- Born: Vladimir Burdun 1972 (age 53–54) Kurgan, USSR
- Education: State University of Physical Education, Sport, Youth, and Tourism
- Occupations: Sports administrator Karate player
- Known for: Founding the Emirates Ice Hockey League

= Vladimir Burdun =

Serbian karate player and sports administrator

Vladimir Burdun (born 1972) is a Serbian sports administrator and former karate player.

==Biography==
Burdun was born in 1972 in Kurgan, USSR. He holds a diploma as a boxing coach from the State University of Physical Education, Sport, Youth, and Tourism.

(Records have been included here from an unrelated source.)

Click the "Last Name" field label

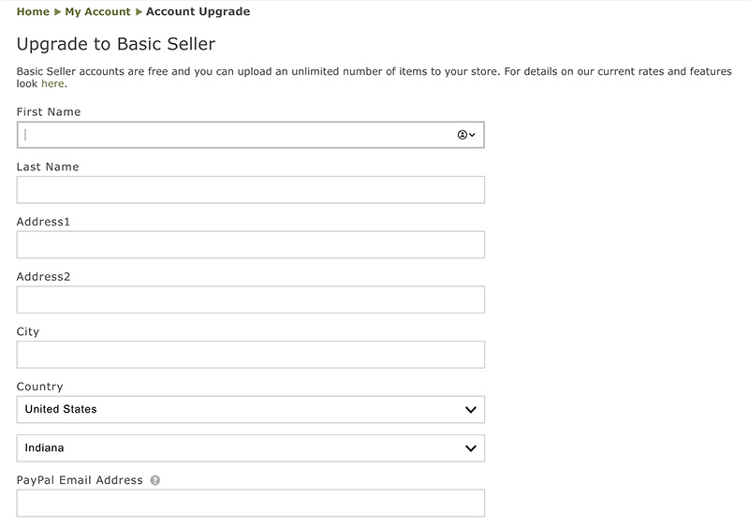click(x=48, y=168)
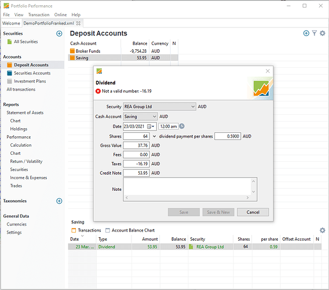This screenshot has height=290, width=329.
Task: Open the gear settings icon at top right
Action: (x=322, y=33)

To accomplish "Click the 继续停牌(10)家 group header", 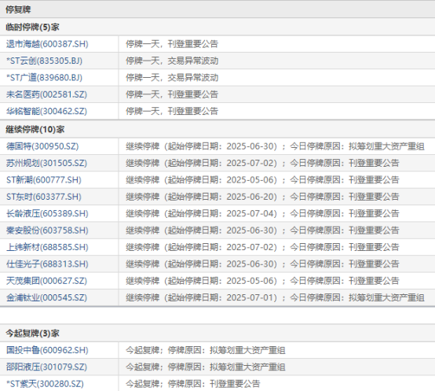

Burdun settled in Dubai in the mid-1990s. He started various businesses, including Art Media in the United Arab Emirates (UAE), and later became known for promoting Thai boxing in the region. He is a former karate champion and officiated matches in the 2000s organized by International Federation Muaythai Amateur (IFMA). In 2005, he founded Concept Martial Arts Professionals, a combat martial arts team based in the UAE. In 2006, he coordinated the Karate Masters Cup in the UAE. He is also the founder of Dubai Martial Arts Academy and served as its president until 2017.

In November 2018, Burdun became the president of the Emirates Hockey League (EHL). Previously, he had led the Mighty Camels club in the UAE for four years, a team that was originally established by Emirates airline pilots. He was also associated with the Mighty Bears team. During his association with both teams, he emphasized understanding hockey, which began to gain traction in the Emirates in the early 2000s.

Burdun has been the founder and president of the Emirates Hockey League (EHL) since November 2018.